The Board of Supervisors for San Francisco schools has voted to cancel a long-standing tradition of Army personnel coming to high schools to teach formative skills. Unlike ROTC in colleges whose purpose is to recruit or at least have on campus a center available for those wishing to learn about and enlist in the armed services, the high school program is simply about teaching leadership skills, done so by those whose real life experience has made them highly suitable for such an endeavor.

The board claims that the U.S. Army’s “don’t ask, don’t tell” policy regarding gays and lesbians is an affront to the values of this town. In other words, anything involving Army personnel is taboo simply because the Army is a taboo. Others argued that recruiting had been done, though concrete evidence of such recruitment was not supplied.

Given that the Army agreed in principle and fact that it does not want to recruit, the board countered that the mere presence of Army personnel might “incline impressionable minds to later consider enlistment.” And, in San Francisco, it is understood that such a career move is incompatible with an enlightened and constructive life.

That the children at these schools testified how much the program had improved their lives, understanding and self-esteem meant nothing to the liberal commissars who for decades have lectured us about the need for schools to foster “self-esteem” and that we in this country must create a more socialist society “for the children.” Evidently, the U.S. Army is not seen as an incubator for socialism nor is self-esteem through rugged individualism and physical prowess the right type of self-esteem.
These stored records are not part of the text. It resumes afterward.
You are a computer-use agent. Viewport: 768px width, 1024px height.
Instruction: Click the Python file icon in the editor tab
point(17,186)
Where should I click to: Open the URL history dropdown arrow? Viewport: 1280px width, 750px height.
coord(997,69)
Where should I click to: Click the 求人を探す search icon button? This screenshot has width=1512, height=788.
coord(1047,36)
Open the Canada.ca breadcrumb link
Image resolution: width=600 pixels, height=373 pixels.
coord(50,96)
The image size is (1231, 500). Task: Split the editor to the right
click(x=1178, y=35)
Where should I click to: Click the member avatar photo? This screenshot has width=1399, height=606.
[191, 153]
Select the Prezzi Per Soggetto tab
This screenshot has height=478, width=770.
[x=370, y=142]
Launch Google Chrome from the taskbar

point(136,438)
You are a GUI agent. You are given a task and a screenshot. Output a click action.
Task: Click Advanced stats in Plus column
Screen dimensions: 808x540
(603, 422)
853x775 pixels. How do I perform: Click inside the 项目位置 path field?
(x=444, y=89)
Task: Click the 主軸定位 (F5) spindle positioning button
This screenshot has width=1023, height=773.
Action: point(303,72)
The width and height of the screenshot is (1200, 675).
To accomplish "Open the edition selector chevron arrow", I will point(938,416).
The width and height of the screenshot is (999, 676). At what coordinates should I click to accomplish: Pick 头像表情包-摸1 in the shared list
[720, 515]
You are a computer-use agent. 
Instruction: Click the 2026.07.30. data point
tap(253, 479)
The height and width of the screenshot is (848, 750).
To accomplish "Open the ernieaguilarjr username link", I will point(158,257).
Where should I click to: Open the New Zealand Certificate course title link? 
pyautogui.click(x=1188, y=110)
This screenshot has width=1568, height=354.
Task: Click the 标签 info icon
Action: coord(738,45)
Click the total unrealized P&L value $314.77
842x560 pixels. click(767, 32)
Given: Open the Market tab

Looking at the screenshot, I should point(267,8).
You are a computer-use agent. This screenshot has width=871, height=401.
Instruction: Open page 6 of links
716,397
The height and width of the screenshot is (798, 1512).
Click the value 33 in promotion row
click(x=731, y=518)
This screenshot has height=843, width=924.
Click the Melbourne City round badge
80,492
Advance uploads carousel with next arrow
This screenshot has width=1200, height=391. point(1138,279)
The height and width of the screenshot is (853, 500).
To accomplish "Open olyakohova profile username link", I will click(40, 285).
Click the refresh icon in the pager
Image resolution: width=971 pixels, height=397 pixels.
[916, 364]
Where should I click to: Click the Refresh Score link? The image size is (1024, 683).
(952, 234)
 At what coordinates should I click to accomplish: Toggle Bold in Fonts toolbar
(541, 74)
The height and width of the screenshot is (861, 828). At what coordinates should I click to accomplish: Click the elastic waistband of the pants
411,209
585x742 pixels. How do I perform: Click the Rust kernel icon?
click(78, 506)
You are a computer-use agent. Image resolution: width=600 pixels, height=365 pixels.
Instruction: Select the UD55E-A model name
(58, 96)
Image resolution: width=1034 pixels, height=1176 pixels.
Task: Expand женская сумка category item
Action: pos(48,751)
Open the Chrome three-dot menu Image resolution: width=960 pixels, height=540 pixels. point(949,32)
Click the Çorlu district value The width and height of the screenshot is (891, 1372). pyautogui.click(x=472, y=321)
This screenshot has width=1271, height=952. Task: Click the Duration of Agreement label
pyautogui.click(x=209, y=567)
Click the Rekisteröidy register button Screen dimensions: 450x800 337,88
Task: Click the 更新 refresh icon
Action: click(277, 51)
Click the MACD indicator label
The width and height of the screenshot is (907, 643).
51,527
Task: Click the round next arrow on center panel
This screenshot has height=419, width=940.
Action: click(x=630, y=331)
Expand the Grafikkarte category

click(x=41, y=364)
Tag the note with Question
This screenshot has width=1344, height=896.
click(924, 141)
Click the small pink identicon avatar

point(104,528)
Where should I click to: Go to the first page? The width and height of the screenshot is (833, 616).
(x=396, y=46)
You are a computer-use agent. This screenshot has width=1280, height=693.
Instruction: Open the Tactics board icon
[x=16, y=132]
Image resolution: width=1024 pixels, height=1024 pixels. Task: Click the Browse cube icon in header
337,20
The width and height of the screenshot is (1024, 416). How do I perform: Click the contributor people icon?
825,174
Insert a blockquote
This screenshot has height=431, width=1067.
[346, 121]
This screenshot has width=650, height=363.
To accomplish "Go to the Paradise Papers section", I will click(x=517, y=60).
This proves, once again, that liberals espouse platitudes only in service to the liberal agenda, not as enduring, absolute principles.

It is clear that San Francisco officialdom does not like the Army or what it represents. To many liberals, the Army is a retrograde, a relic of bygone times when people were insufficiently enlightened and sophisticated to settle their differences through conversation over wine or a one-night-stand. There is no terrorism, simply a lack of understanding; there are no legitimate reasons to make war, only love. If armies are valid, it’s not the U.S. Army.

This holiday season I ask for no presents save this one: That in the event of war, no locality or university that has outlawed the presence of Army personnel or ROTC be protected and defended by the Army. Those who vilify and seek to harm an institution should not benefit from it. Those who impugn our soldiers and their character should not be granted our soldiers’ sacrifices. I seek no revenge, nor wish them harm, rather an extension of the separation they are already calling for. Diplomats today call this a two-state solution.

Truth be told, there is a much greater undercurrent here explaining the loathing by San Francisco iconoclasts of anything represented or taught by the military. They are repelled by the values and ideals of historic America, and nothing embodies that America more than does the military. San Francisco and other liberal elitist enclaves have for half-a-century been engaged in a systematic overturning of the ethos that has guided this country from Plymouth until Allen Ginsberg.

They hate the crew cuts, the discipline, the notions of honor and sacrifice for country; the deferment of pleasure for a purpose transcendent, the Army’s loyalty to God, laws, and traditions. They hate its “Yes, sir” and salutes. They especially hate its manliness, a configuration of manhood incongruent with the “nebbish/sensitive” man that lives by political correctness but dies not for country.

They hate its cleanness, its exuberance, its willingness to follow orders — that sees its virtue not in “dissent” but in standing by one’s country. Every one of the principles by which the Army is guided is anathema to the hedonists who wish to transform America into France or the pleasure pimps and self-centered whose guiding ethos is conspicuously at odds with those guided more by altruism.

Aside from the particulars mentioned above, the Army is America’s most enduring institution and the only one left that is still animated by the values historic America has cherished until now. More than any other American institution, it has remained what it was before, the one least despoiled and castrated by American liberals. Because it is quintessential America, it is denigrated and “canceled” by those in San Francisco who hate America. They are at war with our values. The culture war is the one war they support.

Liberals don’t volunteer to serve in the army, so they don’t lead it. They, therefore, despise the army and try to undermine it — as they do with anything they do not control.

But there is something alarming and perverse in the guiding ethos and wicked lifestyles prevalent among certain circles of San Francisco that makes it stand apart from, say, East Coast liberalism, namely, its hedonism and disregard for religion. It prides itself on being America’s most secular and unrestrained city.

Serious theologians have for centuries warned that the hedonist wants not merely to live for pleasure but is repelled by that which is pure, upright and moral. Overtime, the hedonist develops an actual distaste and revulsion to that which is spiritually clean; worse, an attraction for the grotesque. The now-famous stench of San Franscisco’s streets and public spaces appears more acceptable to San Francisco’s governing class than the spic-and-span uniformed army officer. San Francisco proves our need for authentic Judeo-Christian religion.